The Sand Crab Goes Long

It was a scorcher, and after a quick round in the slightly cool of the morning I wandered into the grill for an early lunch. I figured I was safe from the Sand Crab before noon, but I heard his unmistakable muttering emanating from the couch as I sat down with my ham and cheese. I prayed that he was concentrating too much on the view out the window to have noticed me.

I knew I was nailed when he peered over the back of the sofa at me. “You see that fool out there?” he asked. I followed his point out the window to the putting green, where a lone golfer was baking in the sun. “He’s using one of those cheater sticks, and he’s standing wrong, too.”

The object of Sand Crab’s wrath stood facing the hole as he tentatively swung his long putter. It looked like he was trying to get the feel of putting a new way, looking at the hole rather than the ball and swinging the club beside him rather than in front. However, after a few practice swings his putts went in or burned the edges.

“So?” I asked, chewing the last of my sandwich. “It looks strange, but it seems to work for him. Maybe he read the book.”

“What book? How To Look Like A Dork Without Even Trying? Croquet Made Simple? Those belly putters and sweepers are bad enough, but that’s just too much. Ought to be illegal, if you ask me. All of it.”

“What’s wrong with it, Crabman? The object is to hit the ball into the hole with the club, isn’t it? So what if the club’s long or you stand facing the hole?”

“It’s not golf, that’s what.”

I walked over and stood behind the couch as we both watched the guy on the green putt.

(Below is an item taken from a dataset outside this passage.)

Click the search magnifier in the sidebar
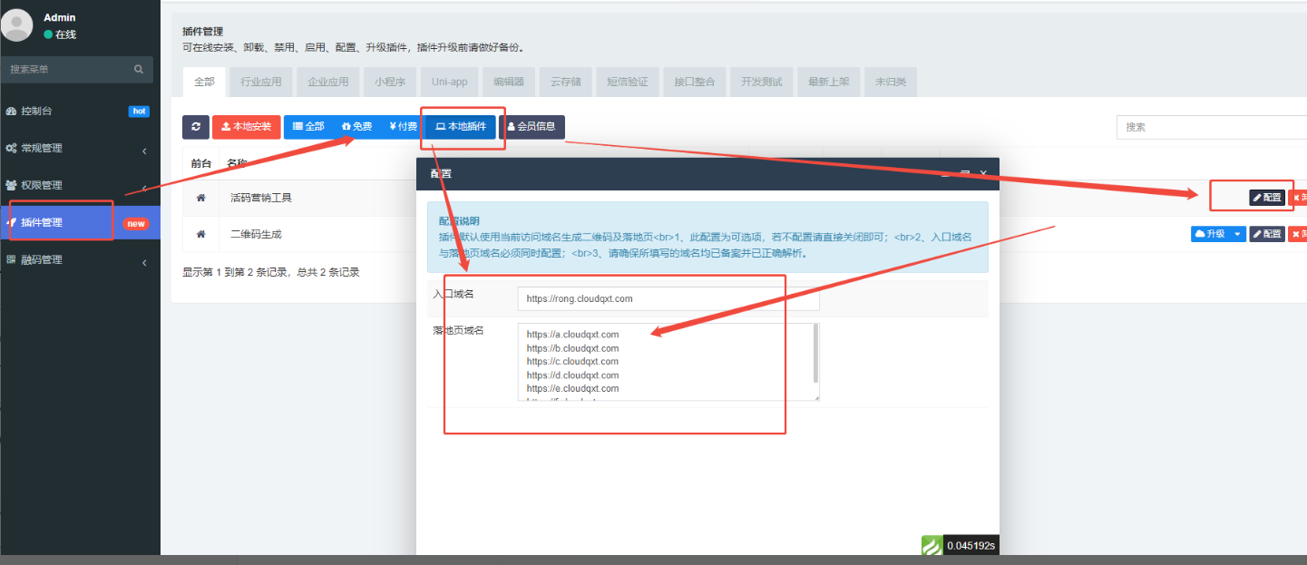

“The sweeper probably saved Langer’s career, you know. And Adam Scott’s using it pretty well. Remember Sam Snead putting side-saddle with that regular putter a long time ago? You’d make it all illegal?”

“It’s not right, that’s all. This game has a lot of tradition, you need to honor it. And those long putters don’t.”

“Featheries were tradition before gutta percha balls came along, Crabman. And then rubber core balls came along. A lot of people said the same things back then. Should we all be playing with feather-stuffed balls? Maybe gutta percha?”

“That guy out there has a feather-stuffed head, that’s what he has.” We both stared silently out at the green as the player put his putter back in his bag and headed for the first tee.  The Sand Crab grinned as he looked up from the couch. “They did make it illegal for Snead, you know.”

“They just said you couldn’t stand astride the line like croquet, Crabman. They didn’t say you couldn’t swing facing the target.”

He grunted in reply. “And what book? You didn’t answer my question.”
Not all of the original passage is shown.